* TASK DIRECTIONS: Look for "link" in each line of the entries, and return the matching lines.

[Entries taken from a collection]
::::::

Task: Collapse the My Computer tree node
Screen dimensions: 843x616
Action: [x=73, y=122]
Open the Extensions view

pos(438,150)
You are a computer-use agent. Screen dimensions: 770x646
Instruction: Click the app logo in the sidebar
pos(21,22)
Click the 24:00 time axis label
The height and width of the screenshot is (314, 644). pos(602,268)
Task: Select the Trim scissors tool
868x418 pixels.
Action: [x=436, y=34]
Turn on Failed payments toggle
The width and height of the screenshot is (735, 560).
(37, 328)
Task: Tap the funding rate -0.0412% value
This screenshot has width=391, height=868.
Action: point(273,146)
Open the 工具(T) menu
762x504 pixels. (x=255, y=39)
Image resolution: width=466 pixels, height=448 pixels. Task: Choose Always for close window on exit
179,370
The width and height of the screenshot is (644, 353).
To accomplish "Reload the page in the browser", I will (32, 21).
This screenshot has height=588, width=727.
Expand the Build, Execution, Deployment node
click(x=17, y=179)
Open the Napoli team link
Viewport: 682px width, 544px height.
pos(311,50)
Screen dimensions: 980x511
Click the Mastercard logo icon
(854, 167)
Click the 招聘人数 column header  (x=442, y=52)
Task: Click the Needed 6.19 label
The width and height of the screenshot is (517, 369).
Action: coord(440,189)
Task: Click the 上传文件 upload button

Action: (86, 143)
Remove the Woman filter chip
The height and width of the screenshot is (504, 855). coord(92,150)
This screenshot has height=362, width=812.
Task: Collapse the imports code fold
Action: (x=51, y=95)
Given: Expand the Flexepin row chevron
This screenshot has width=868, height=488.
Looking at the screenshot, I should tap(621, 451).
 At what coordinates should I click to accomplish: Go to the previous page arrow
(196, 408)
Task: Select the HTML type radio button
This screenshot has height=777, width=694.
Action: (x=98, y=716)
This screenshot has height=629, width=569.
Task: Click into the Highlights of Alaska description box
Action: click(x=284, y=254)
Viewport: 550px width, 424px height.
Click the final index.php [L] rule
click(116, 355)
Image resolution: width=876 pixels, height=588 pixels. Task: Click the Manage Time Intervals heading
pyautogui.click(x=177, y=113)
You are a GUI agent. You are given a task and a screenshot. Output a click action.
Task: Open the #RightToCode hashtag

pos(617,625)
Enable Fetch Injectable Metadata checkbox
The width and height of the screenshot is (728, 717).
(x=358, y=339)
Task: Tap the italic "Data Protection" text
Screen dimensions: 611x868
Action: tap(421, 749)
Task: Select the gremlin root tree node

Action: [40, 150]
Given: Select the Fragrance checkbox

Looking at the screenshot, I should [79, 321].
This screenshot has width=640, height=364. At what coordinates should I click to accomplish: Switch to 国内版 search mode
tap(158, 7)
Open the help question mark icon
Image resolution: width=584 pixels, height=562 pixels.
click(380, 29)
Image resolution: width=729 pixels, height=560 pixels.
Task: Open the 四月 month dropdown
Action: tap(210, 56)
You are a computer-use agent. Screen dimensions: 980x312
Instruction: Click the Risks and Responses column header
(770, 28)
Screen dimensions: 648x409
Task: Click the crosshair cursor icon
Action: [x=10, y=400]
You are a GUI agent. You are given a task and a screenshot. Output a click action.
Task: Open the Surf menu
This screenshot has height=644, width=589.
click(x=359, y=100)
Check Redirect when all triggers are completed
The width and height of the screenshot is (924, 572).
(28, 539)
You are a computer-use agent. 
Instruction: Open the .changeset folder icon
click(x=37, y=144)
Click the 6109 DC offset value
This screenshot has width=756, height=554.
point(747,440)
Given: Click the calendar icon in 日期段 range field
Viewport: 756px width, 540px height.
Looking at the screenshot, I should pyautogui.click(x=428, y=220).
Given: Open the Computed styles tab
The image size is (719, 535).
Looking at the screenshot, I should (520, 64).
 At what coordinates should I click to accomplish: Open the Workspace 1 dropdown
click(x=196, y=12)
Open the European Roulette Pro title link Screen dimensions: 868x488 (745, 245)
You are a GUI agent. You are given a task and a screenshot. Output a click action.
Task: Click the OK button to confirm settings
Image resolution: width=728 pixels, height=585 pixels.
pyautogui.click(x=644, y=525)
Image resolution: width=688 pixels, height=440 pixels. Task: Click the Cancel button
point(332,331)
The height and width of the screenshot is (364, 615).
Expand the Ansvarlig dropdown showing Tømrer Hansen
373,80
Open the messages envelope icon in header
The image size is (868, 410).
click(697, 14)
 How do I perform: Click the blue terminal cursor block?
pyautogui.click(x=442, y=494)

::::::

* REPLY TO THE TASK:
Open the Napoli team link
Open the European Roulette Pro title link Screen dimensions: 868x488 (745, 245)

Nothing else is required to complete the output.